Os bons gestores de pessoas e as organizações mais preparadas olham — agora — para as videochamadas como uma nova ferramenta, que tem o potencial de amenizar a distância social a que as equipas estão sujeitas. “Saber deixar entrar o ‘informal’ e abordá-lo de forma natural reduz a ansiedade por parte dos colaboradores e transmite a ideia de que o importante é o conteúdo e não a forma”, acrescenta o COO.
Para Fernanda Marmelo, people business partner na Sage, após tantos meses em casa — e já num misto entre ambiente familiar e ambiente profissional — “há momentos em que todos nos permitimos uma postura mais descontraída”. No entanto, ter em conta o contexto e os interlocutores é fundamental para saber quando é que, realmente, se pode permitir essa postura, salienta Fernanda Marmelo.
Estará o vestuário mais casual a invadir os escritórios?
O aumento da flexibilidade no escritório e da informalidade nas relações trouxe, também, alterações ao nível do vestuário. Mas, em algumas empresas, as mudanças começaram ainda antes da pandemia. Na Sage, Fernanda Marmelo diz que o lema sempre é “descontraídos, mas profissionais”.
“Nunca tivemos um código de vestuário e os nossos colegas nunca se sentiram pressionados a terem de se vestir de forma formal ou sem estarem confortáveis.

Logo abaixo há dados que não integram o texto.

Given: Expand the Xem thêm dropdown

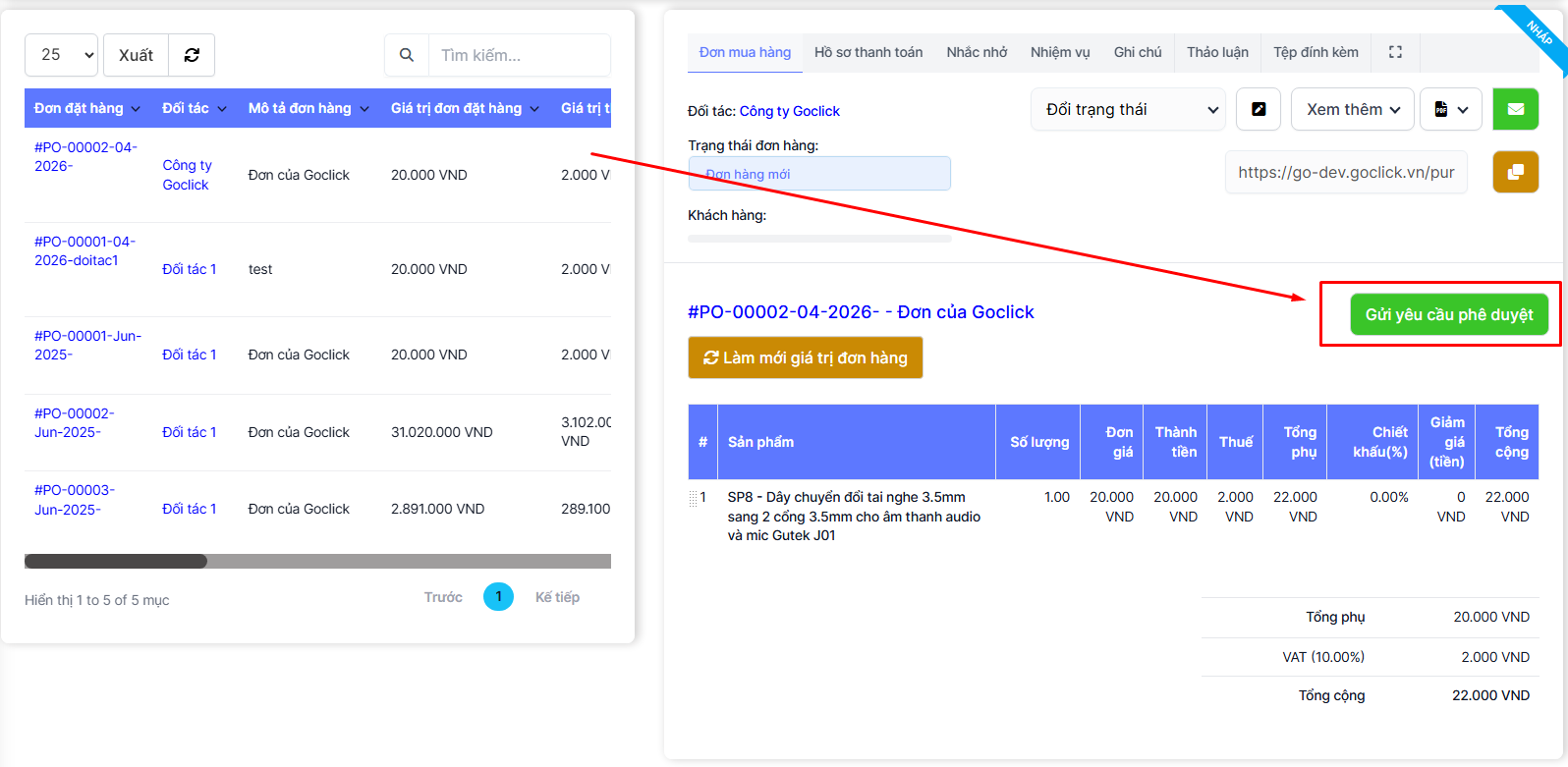Looking at the screenshot, I should pos(1352,109).
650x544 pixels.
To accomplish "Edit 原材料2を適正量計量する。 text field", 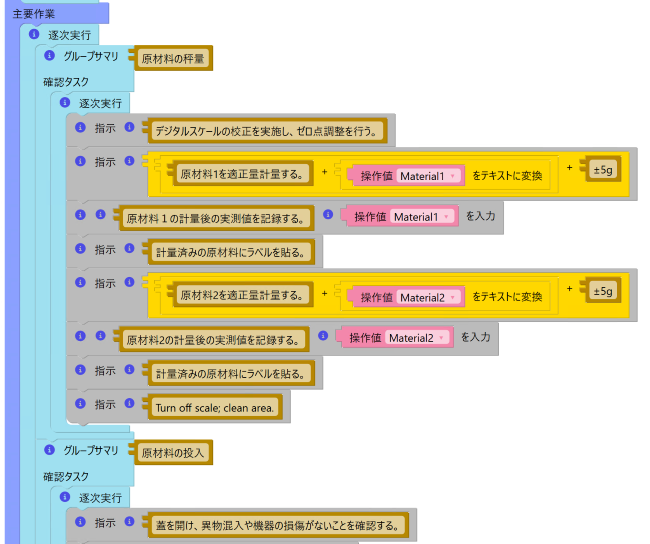I will pyautogui.click(x=241, y=295).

Temos uma equipa muito jovem, também, o que acaba por ser um facilitador neste aspeto”, refere. Agora, a trabalhar remotamente a partir de casa, “já percebemos que, em algumas reuniões que se iniciam muito cedo, alguns colegas não ligam a câmara… Talvez porque ainda estão de pijama”, conta em tom de brincadeira.

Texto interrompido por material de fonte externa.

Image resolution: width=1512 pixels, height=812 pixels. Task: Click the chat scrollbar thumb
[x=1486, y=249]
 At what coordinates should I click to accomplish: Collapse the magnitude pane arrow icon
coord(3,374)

Ainda que não seja esse o caso da multinacional britânica, a verdade é que os meses em teletrabalho levaram milhares de profissionais a deixarem de lado os fatos, as gravatas e outras peças de roupa mais formais que alternavam com vestuário mais casual para os fins de semana. A tendência para um vestuário mais casual tem-se sentido um pouco por todos os setores de atividade e levou mesmo alguns retalhistas à falência, como foi o caso da loja de fatos dos Estados Unidos Brooks Brothers, um dos mais antigos.
O escritório “não termina nas suas quatro paredes”

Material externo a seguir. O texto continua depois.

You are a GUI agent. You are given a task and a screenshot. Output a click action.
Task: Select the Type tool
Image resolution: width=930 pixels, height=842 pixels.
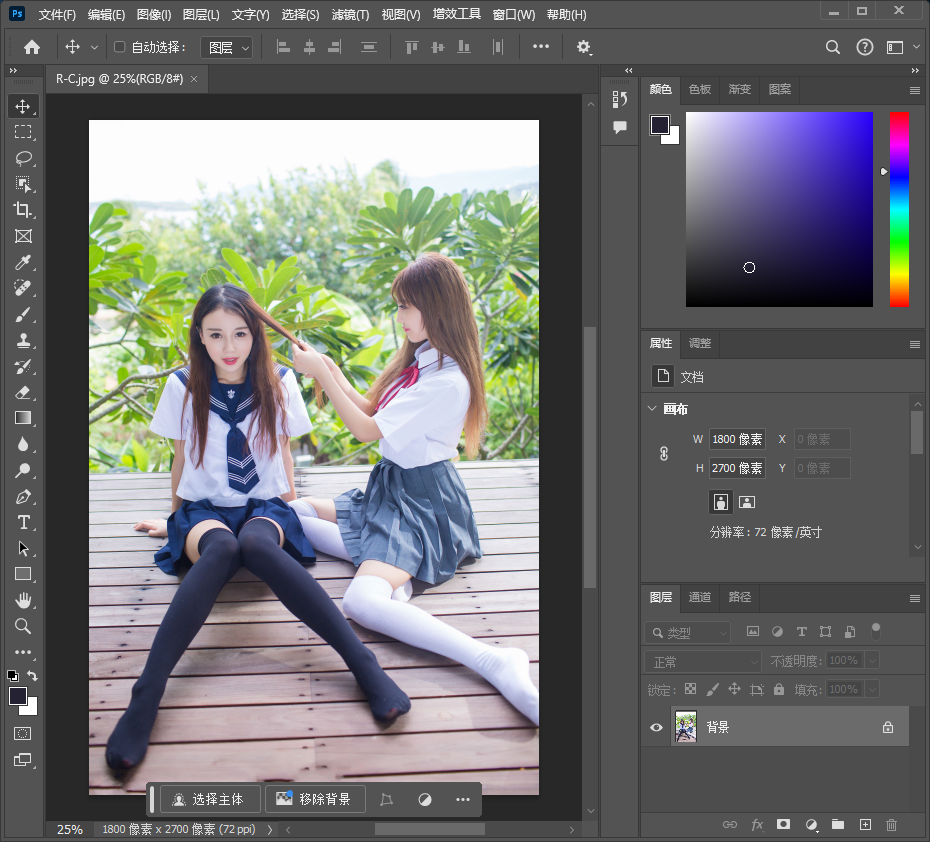point(22,522)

Flexibilidade e agilidade são as palavras de ordem para o escritório do futuro. “As exigências ao nível dos cuidados de higiene implicam escritórios mais amplos, menos pessoas em permanência simultânea no escritório e espaços preparados para colaborar de forma 100% remota e digital. Se antigamente se entendia o bom lugar para trabalhar como um sítio com espaços de lazer para os seus colaboradores, hoje a gestão de topo terá de construir um escritório que não termina nas suas quatro paredes“, afirma Elísio Sousa.
"Se antigamente se entendia o bom lugar para trabalhar como um sítio com espaços de lazer para os seus colaboradores, hoje a gestão de topo terá de construir um escritório que não termina nas suas quatro paredes.”
Os escritórios passam a ter de estar otimizados para que o tempo passado pelos colaboradores no escritório seja o mais eficaz e produtivo possível e, ao mesmo tempo, permita conciliar a vida pessoal e familiar de forma saudável.
Na Sage, não há dúvidas de que o futuro do trabalho é híbrido. A empresa está a transformar os seus escritórios em lugares mais colaborativos, tornando-os espaços onde se desempenha o trabalho de forma mais eficaz e eficiente. “Já não existem gabinetes nem mesas de trabalho específicas para determinadas funções. O trabalho em equipa e o bem-estar são a nossa principal prioridade”, diz Fernanda Marmelo.
Nos escritórios do futuro também as relações entre colegas “informalidade, proximidade e espírito de colaboração” são chave. Aliás, já são. “Nesta nova realidade, foram chave para a continuidade do negócio e para o trabalho eficiente e entre equipas”, remata.
E, ainda que o distanciamento social possa criar ansiedade naquilo que é o contacto humano natural, “se há aprendizagem retirada deste período complexo é que o ser humano e as organizações só prosperam quando colaboram, se respeitam e reconhecem. Este é o caminho a seguir para ter sucesso no ‘next normal'”, considera Elísio Sousa.